TRY IT: When you reach the line with "Click sort arrows on Mark column" in the listing below, transcribe it and each line after it up to and including the line with "Task: Click the remove", exactly and with nothing else.

EXTRACTED RECORDS below:

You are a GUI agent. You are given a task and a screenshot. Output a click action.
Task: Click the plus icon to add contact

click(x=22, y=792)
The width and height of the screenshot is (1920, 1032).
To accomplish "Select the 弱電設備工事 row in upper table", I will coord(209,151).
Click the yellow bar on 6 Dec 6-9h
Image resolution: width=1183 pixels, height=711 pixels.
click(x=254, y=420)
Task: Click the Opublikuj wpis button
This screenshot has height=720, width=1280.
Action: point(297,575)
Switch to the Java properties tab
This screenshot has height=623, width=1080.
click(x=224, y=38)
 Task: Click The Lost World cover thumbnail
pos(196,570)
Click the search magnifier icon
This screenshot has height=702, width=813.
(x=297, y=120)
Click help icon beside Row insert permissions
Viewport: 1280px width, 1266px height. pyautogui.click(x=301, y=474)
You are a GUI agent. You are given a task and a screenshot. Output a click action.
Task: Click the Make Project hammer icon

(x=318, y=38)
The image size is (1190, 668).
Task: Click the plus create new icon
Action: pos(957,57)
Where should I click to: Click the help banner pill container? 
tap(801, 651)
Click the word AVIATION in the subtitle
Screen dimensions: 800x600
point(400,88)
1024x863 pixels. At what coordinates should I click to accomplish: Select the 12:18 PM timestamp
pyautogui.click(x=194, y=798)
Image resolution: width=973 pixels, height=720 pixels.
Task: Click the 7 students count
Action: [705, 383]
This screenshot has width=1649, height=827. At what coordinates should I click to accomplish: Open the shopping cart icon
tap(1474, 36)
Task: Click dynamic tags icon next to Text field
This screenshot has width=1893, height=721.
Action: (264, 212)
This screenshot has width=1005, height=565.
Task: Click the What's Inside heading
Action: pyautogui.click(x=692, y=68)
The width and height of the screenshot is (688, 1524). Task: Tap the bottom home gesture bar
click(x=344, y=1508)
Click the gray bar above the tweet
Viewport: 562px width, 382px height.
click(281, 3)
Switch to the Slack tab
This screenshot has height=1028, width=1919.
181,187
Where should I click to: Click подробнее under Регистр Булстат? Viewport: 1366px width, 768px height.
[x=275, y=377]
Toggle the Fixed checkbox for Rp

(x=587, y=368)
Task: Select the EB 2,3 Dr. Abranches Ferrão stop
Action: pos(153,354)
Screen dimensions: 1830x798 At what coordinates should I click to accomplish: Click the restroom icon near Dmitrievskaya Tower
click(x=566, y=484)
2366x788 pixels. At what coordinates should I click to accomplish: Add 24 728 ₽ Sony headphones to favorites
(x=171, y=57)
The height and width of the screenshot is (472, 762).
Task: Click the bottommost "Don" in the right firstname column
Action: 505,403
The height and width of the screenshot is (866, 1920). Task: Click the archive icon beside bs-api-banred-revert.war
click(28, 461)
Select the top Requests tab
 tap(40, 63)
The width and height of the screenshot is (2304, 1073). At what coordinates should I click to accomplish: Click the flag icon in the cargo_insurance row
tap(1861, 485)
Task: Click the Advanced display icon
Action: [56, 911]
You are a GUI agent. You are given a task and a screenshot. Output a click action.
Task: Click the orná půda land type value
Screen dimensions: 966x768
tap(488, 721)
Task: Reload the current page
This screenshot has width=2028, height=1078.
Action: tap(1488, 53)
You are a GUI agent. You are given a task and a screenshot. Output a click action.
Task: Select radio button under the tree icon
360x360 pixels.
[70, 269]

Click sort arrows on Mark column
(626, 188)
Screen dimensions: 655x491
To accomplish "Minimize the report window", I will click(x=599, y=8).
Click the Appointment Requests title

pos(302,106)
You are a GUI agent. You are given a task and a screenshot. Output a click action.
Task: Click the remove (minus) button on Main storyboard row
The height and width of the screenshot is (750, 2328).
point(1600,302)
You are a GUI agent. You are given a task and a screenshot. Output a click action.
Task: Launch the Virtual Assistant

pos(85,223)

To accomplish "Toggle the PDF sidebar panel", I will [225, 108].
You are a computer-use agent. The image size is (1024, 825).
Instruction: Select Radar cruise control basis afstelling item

End of EXTRACTED RECORDS.

RESULT FOR THIS TASK:
Click sort arrows on Mark column
(626, 188)
Screen dimensions: 655x491
To accomplish "Minimize the report window", I will click(x=599, y=8).
Click the Appointment Requests title

pos(302,106)
You are a GUI agent. You are given a task and a screenshot. Output a click action.
Task: Click the remove (minus) button on Main storyboard row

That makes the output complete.